OAuth(Open Authorization)
OAuthは、ウェブサービスやアプリケーションにおける認可を提供するプロトコルで、主に特定サービスのデータへのアクセス権限の管理を可能にします。このプロトコルは、外部のクライアント(アプリケーションやサービス)がユーザーのリソースへのアクセスを許可するための仕組みを提供します。例えば、ユーザーが別のアプリケーションを通じてGoogleのアカウントにアクセスを許可する際、OAuthが活用されます。
OAuthを使用することで、ウェブアプリケーションがユーザーのパスワードを保持する必要がなくなり、代わりにセキュアなアクセストークンが使用されるためセキュリティが向上します。ユーザーは自身の認証情報を直接提供することなく、外部アプリケーションにアクセス権を委譲することが可能です。
認証コードは、ユーザーの認証を確認するために使用され、認証コードがアプリケーションに渡される時点でユーザーが正常に認証されていることが確認されます。成功した認可により、SNSプロバイダなどからアクセストークンが発行され、これを用いてユーザーが認可した情報にアクセスできます。アクセストークンが無効になった場合、リフレッシュトークンを使用して新しいアクセストークンを取得できます。
※OAuthは主にアクセス権限に焦点を当てており、厳密な認証には適していません。
※ユーザーの認証に重点を置く場合は、認証に特化したプロトコルであるOpenID Connectを使用することが推奨されます。
OpenID Connect
OpenID ConnectはOAuth2.0の上に構築されており、認証と同時にユーザー情報を取得できるようになっています。この拡張により、外部クライアントアプリケーションは認証だけでなく、ユーザーに関する情報も取得可能です。

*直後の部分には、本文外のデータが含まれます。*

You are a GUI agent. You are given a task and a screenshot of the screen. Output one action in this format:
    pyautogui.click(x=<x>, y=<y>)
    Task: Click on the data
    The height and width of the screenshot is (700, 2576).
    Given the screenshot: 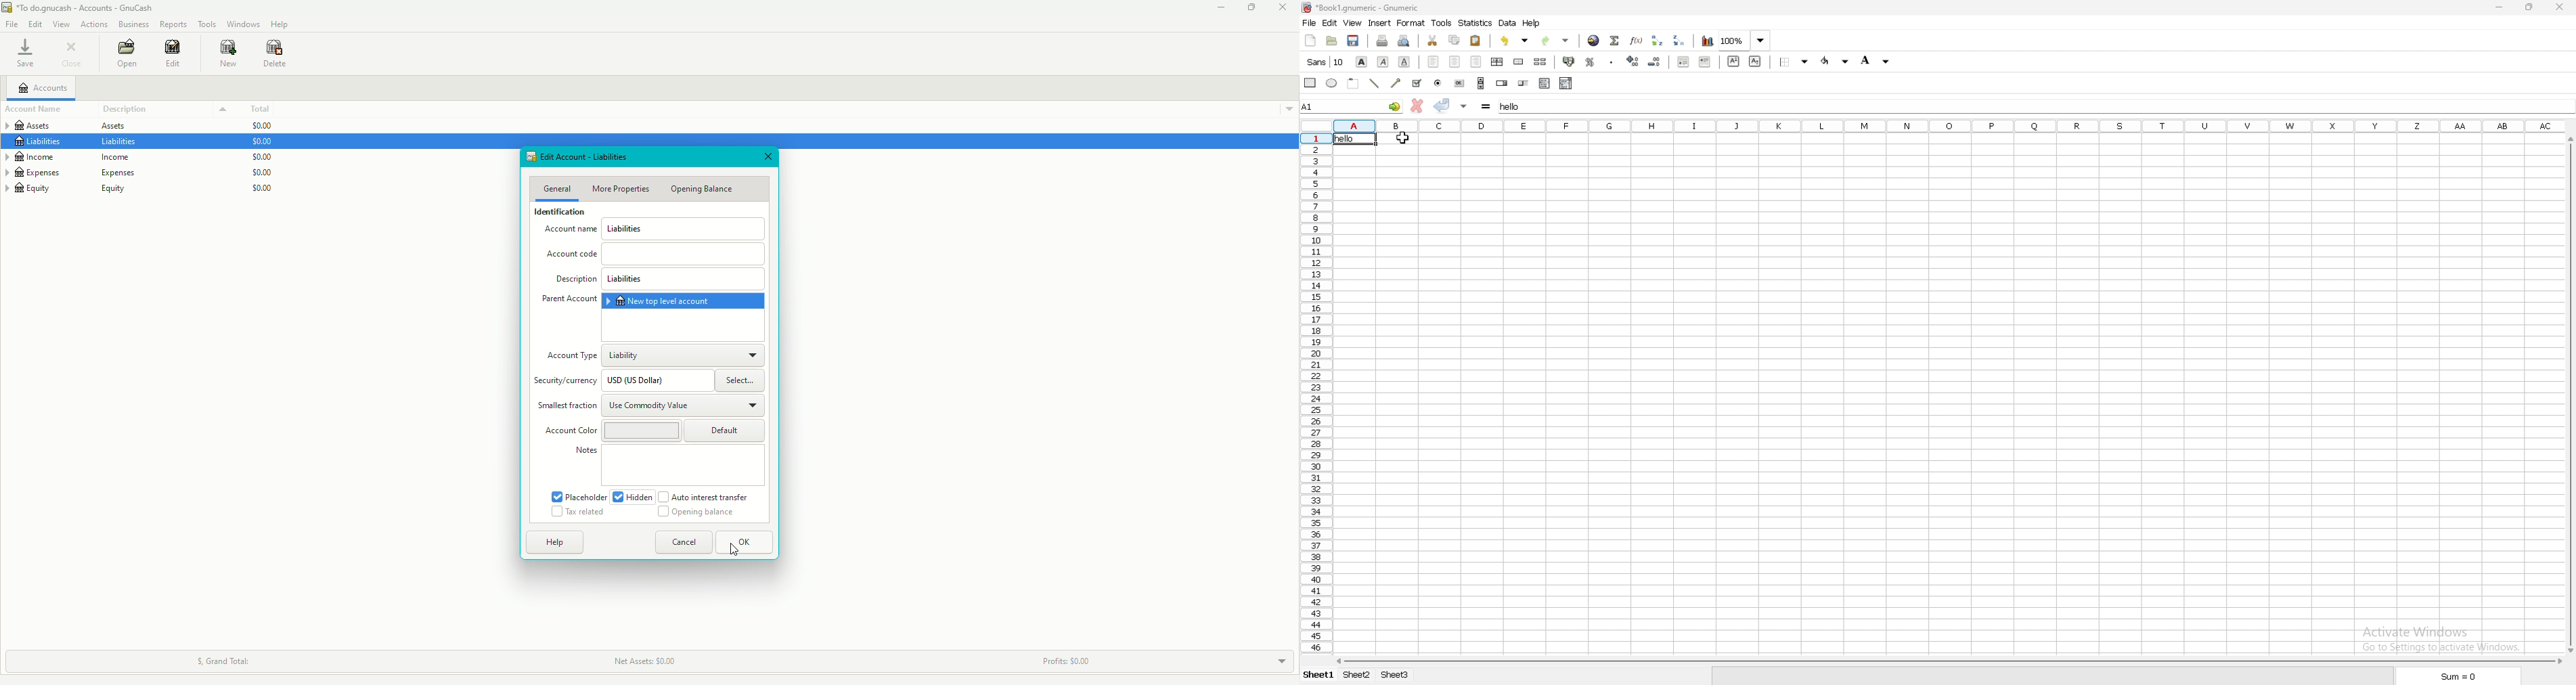 What is the action you would take?
    pyautogui.click(x=1507, y=23)
    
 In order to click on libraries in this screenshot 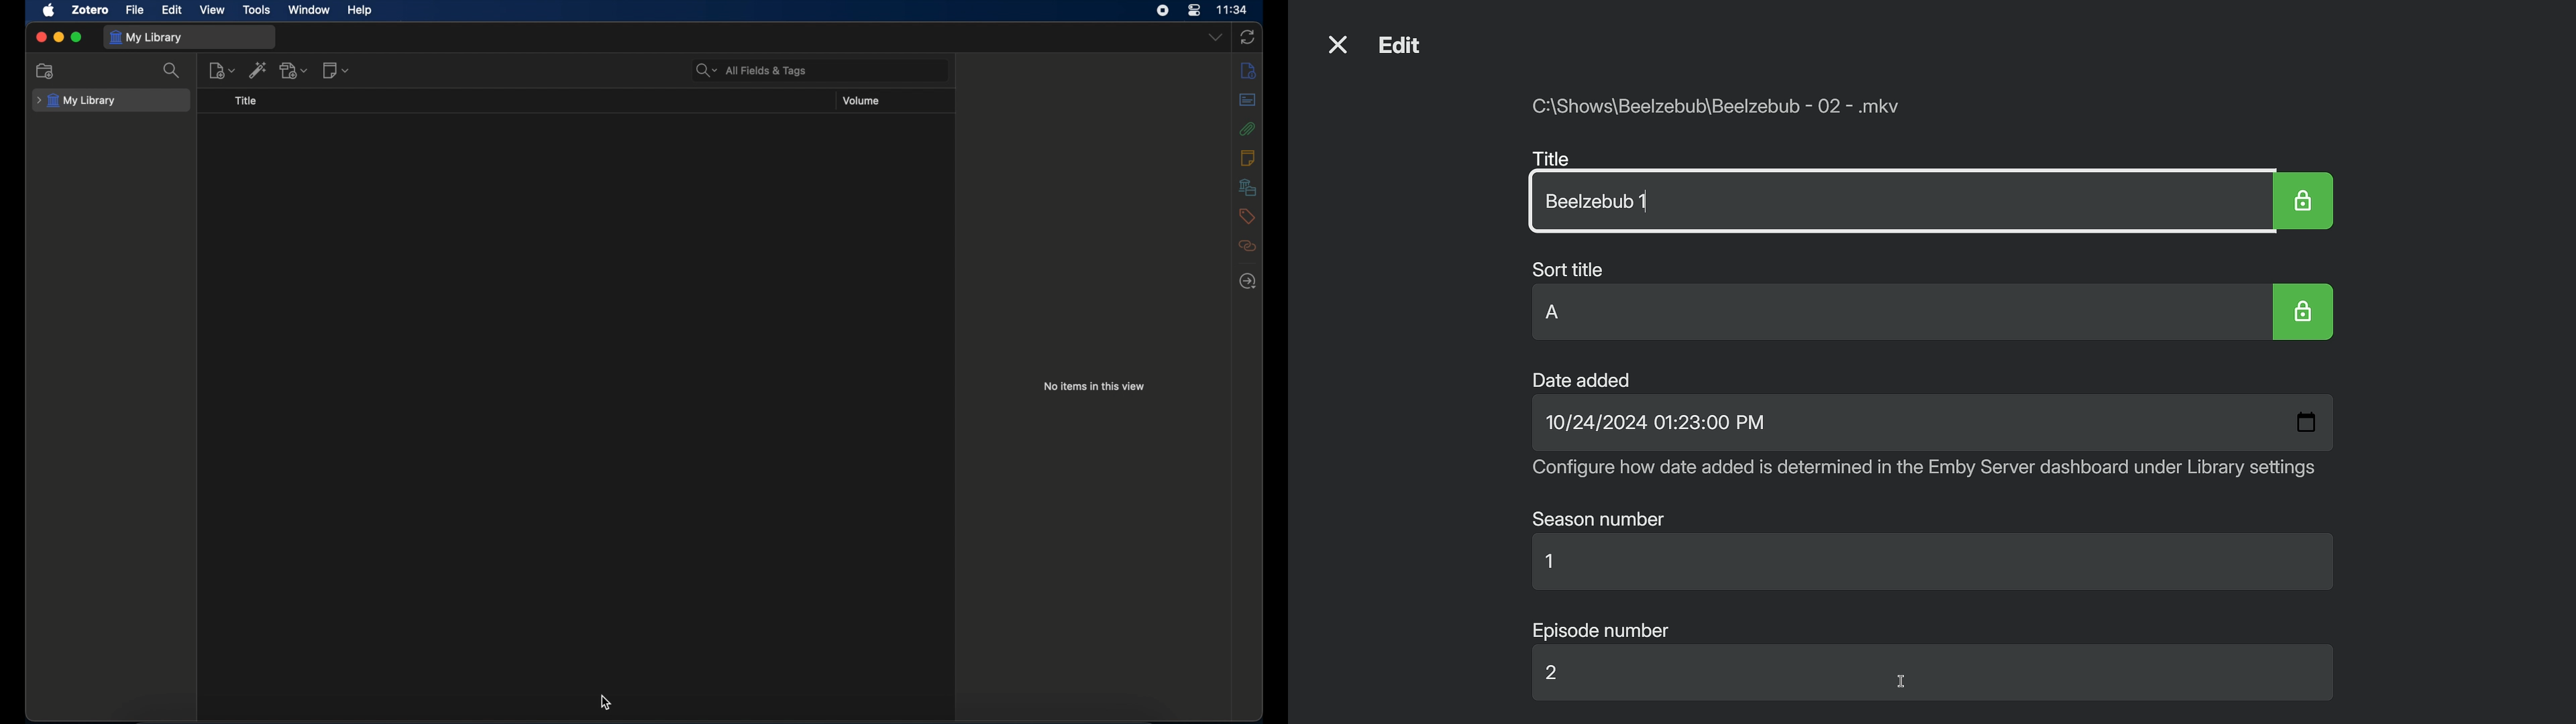, I will do `click(1247, 187)`.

IDトークンはOpenID Connectで導入された特別なトークンであり、認証情報を提供します。IDトークンにはユーザーの識別情報(ユーザーIDなど)が含まれています。
クライアントアプリケーションはIDトークンを使用してユーザーを認証し、同時にユーザー情報を取得できます。これにより、外部アプリケーションはユーザーが誰であるかを確認し、ユーザーに関連する情報にアクセスできます。
OpenID Connectは認証のセキュリティと信頼性を向上させるために設計されており、アクセストークンだけでなくIDトークンも使用して認証を行います。これにより、認証の信頼性が向上し、クライアントアプリケーションはIDトークンを検証してユーザーの認証が正当であることを確認します。これにより、アプリケーションは認証されたユーザーに対して信頼性のあるサービスを提供できます。
OAuthとOpenID Connectの違い
OAuthは、主にアクセス権限の付与と管理に焦点を当てたプロトコルで、クライアント(アプリケーションやサービス)がユーザーの代わりにリソースにアクセスするための仕組みを提供します。OAuth 2.0では、認可コード、アクセストークン、リフレッシュトークンなどを使用して、ユーザーが認可した範囲内でのアクセスを可能にします。

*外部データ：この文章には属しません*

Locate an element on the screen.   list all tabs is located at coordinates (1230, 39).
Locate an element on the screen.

OpenID Connectは、OAuth2.0をベースにして認証と認可のためのフレームワークを提供するプロトコルです。OIDCは、OAuth 2.0の機能に加えて、ユーザーの認証を確認するためのIDトークンを導入しています。これにより、クライアントアプリケーションはユーザーが誰であるかを確認し、ユーザーの情報を取得できます。